Categorized | South Asian Politics

Move Towards Elections

Posted on 28 February 2013 by admin

       Dr. Hasan Askari

 The doubts about the holding of the general elections are over now. The dismissal of Dr. Tahirul Qadri’s request for the dissolution of the Election Commission by the Supreme Court of Pakistan has set aside the major threat of delay of the elections. The military top leadership also expressed its support to the holding of the elections on time in a statement issued on February 21. It also rejected the impression widely shared in the political circles that the military wanted to set up a technocratic setup for an extended period. Some circles were arguing that the sectarian killings of the Hazara in Quetta and other sectarian attacks or killings in Karachi, Lahore, Peshawar and interior Sindh aimed at causing uncertainty to delay the elections. Now, all this speculative reports have been set aside and all politically active circles have realized that the elections are coming. If there is strong violence in some constituency for any reason in the course of the elections the polling can be postponed in that particular constituency or if the polling is disputed due to violence, re-polling can take place later. Rest of the country can have elections on time.

  The political parties are now taking initial steps for preparing themselves for the elections. The decision of Muttahida Qaumi Movement (MQM) on February 16 to withdraw from its partnership in power with the PPP and quit the federal and the Sindh provincial governments can be explained in the context of the forthcoming elections.

 The MQM has its secure constituencies in urban Sindh, especially in Karachi and Hyderabad, with huge concentration of Urdu-speaking populace. It does not need any political party’s support to win in these constituencies. Now, being the single largest party in the Sindh Assembly, its leader has become the leader of opposition in the provincial assembly. This gives the MQM a role in deciding about the caretaker chief minister for Sindh in consultation of the PPP chief minister.
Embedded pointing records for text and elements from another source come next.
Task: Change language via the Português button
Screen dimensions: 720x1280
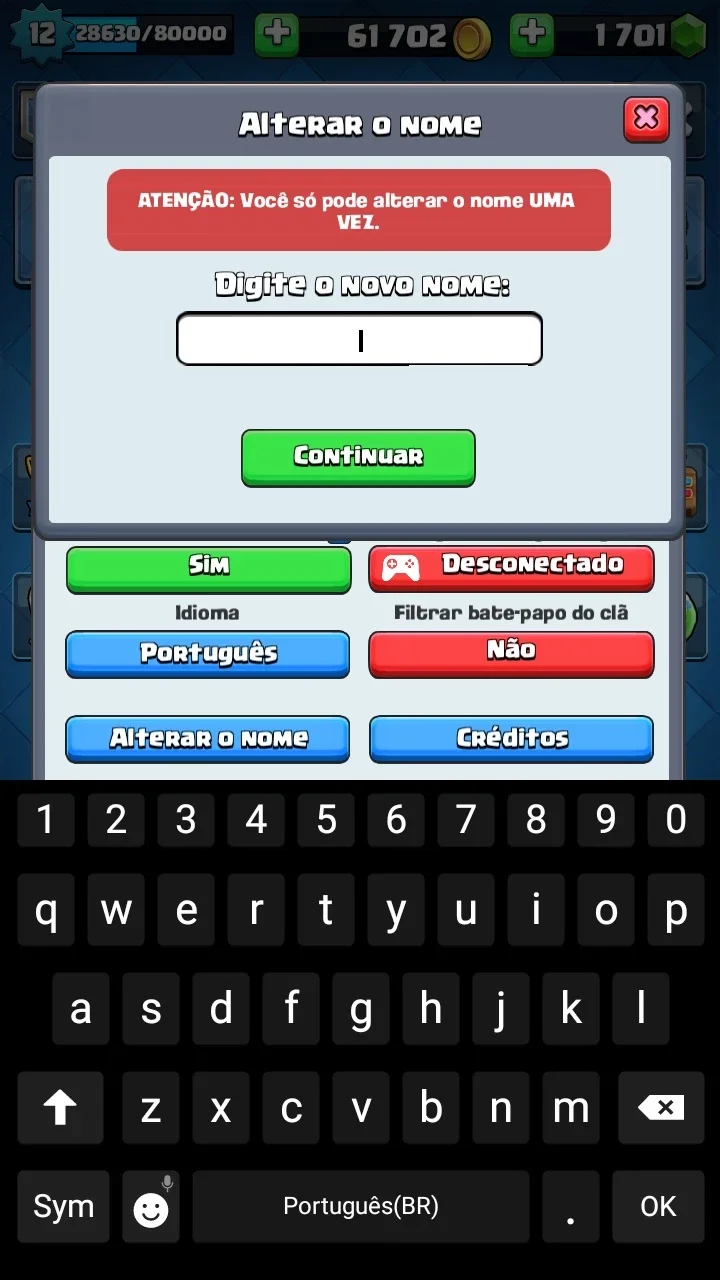Action: (x=208, y=654)
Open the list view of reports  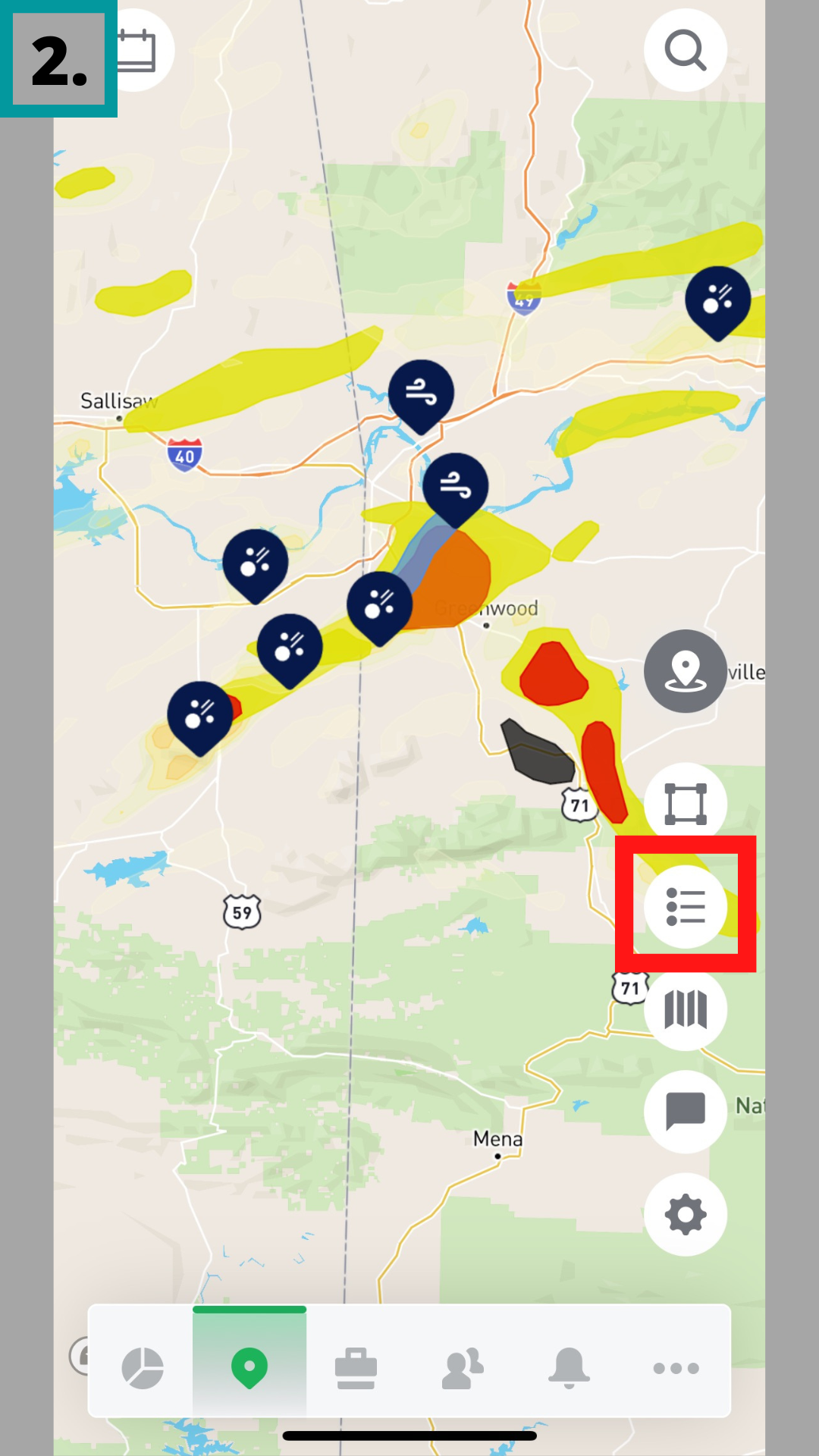pyautogui.click(x=685, y=906)
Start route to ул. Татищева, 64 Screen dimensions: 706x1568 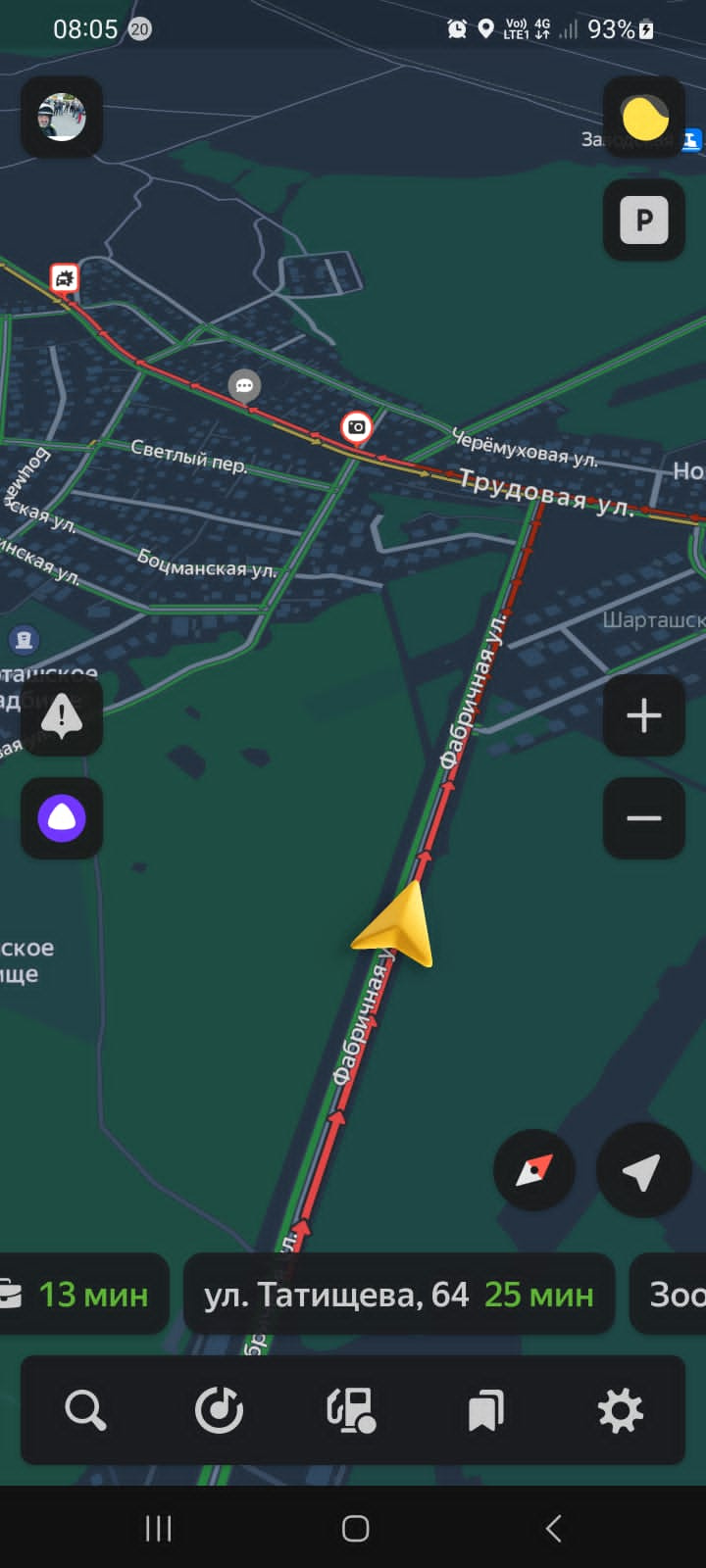pyautogui.click(x=398, y=1295)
 The MQM will be free to negotiate partnership with any party that gets the highest seats in the National Assembly in the elections for the formation of the federal government. In case the PPP does not sustain its position of having the largest number of seats in the National Assembly, the MQM will be free to negotiate a deal for partnership with the PMLN or any another party that leads the new coalition government.

 The PPP had passed a law to establish a dual local government system in Sindh in September 2012 on the demand of the MQM. This alienated a good number of political circles in interior Sindh because they were opposed to the dual local government system. This encouraged the Sindhi nationalist groups, the Muslim League led by the Pir of Pagaro and the PML Nawaz Sharif to make an attempt to win over the political activists alienated from the PPP. After the MQM ended its partnership with the PPP, the latter abolished the dual local government system on February 21 and reintroduced the modified version of the 1979 local government law that was favored by Sindhi groups and parties. This change is going to enable the PPP to win-back those in interior Sindh who were unhappy with the PPP for introducing dual system of local government.
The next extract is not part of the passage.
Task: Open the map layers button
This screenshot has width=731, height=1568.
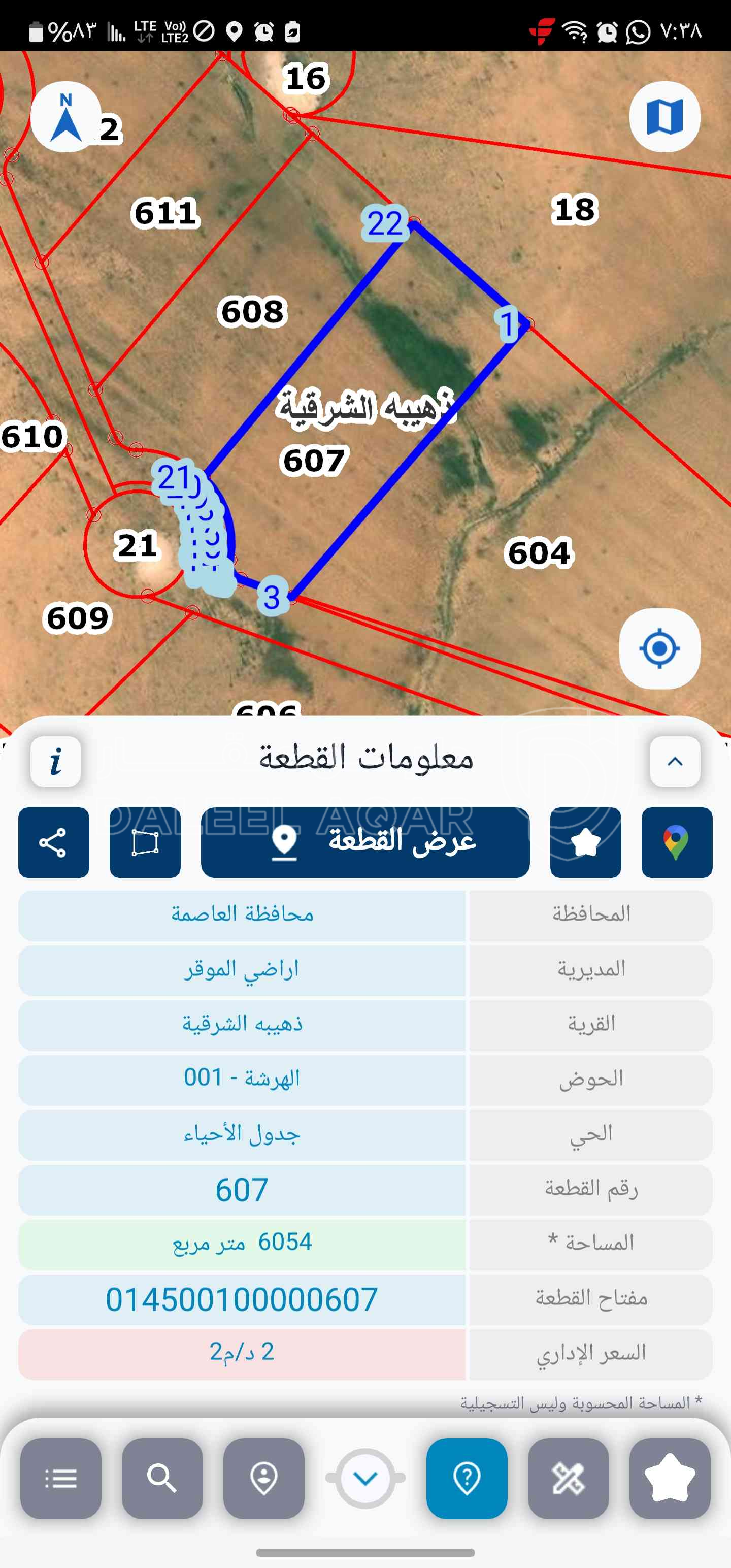Action: [664, 117]
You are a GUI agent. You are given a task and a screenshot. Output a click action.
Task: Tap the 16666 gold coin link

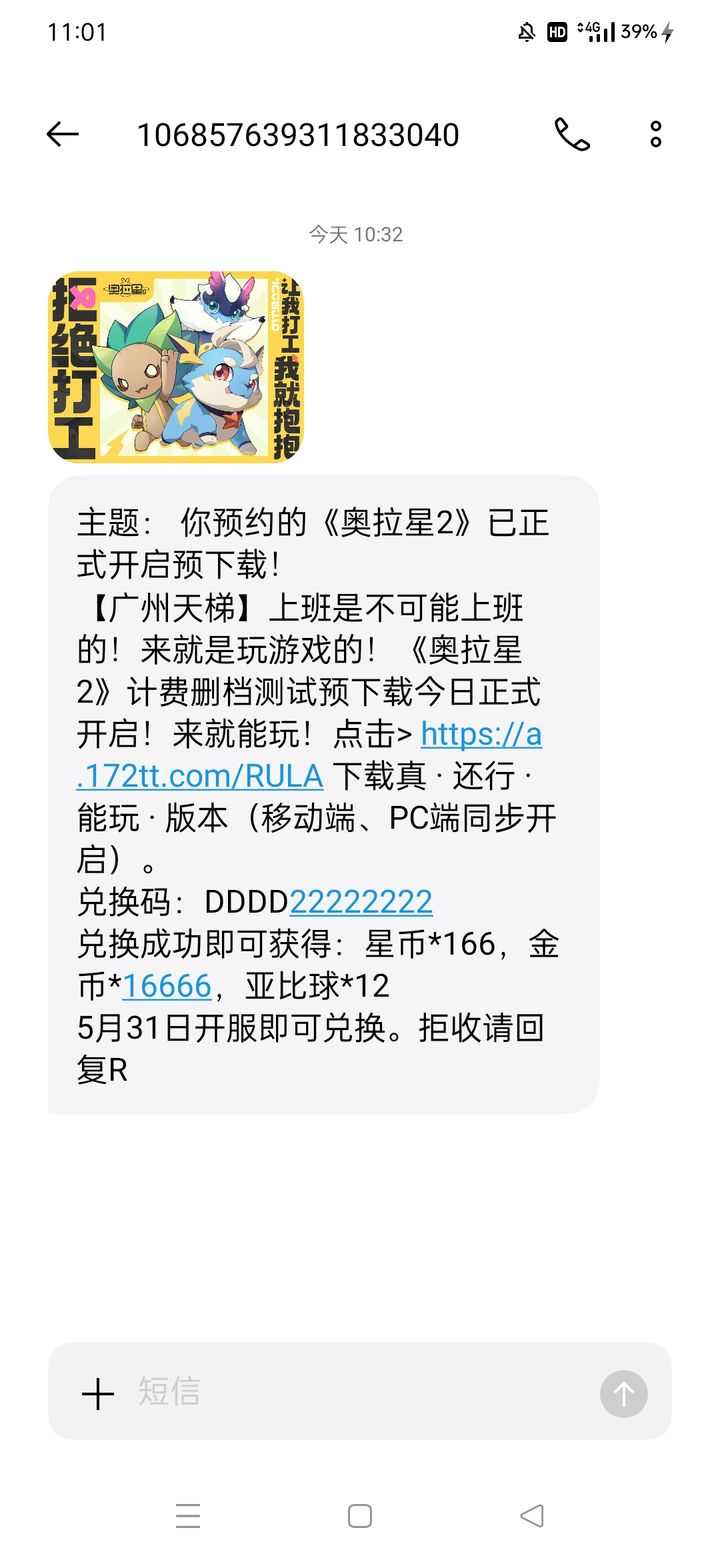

 Some Islamic parties have created electoral alliances and partnerships with the hope that they perform as good as these did in the 2002 elections. There are no signs that their dream can realize in the forthcoming election.

  A number of political leaders are shifting from one party to another mainly to counter the possibility of being dropped by their original party from nomination as the party’s candidate for the elections. At times, these shiftings take place because of local factionalism. If one faction in the party gets an upper hand in electoral politics, the rival faction may (not always) decide to move to another party.

  In the Punjab, the PMLN continues to sustain its leading position and the recent defections from the PPP have been a morale booster for the party. The PPP is struggling hard to overcome its leadership crisis in the Punjab which has caused mobilization problem in and outside the party. It can benefit from fact that a large number of political parties with Islamic and Right wing political orientations are competing with one another. These include various Islamic parties, Tehrik-i-Insaf and different factions of Pakistan Muslim League. If Dr. Tahirul Qadri decides to enter the elections by activating Pakistan Awami Tehrik, this will be another entry to the above category. To the PPP advantage, Dr. Qadri’s party is expected to adopt anti PMLN disposition.

 The PPP is hoping the competition among the Islamist and the right wing political parties would give it an advantage. Pakistan Tehrik-i-Insaf is expected to cause more vote losses to PMLN than the PPP. The Tehrik-i-Insaf’s political fortune has decline over the last six months. It is expected to be present in the National Assembly and the Punjab Assembly. However, it is not expected to displace the two leading political parties which are the PPP and the PMLN.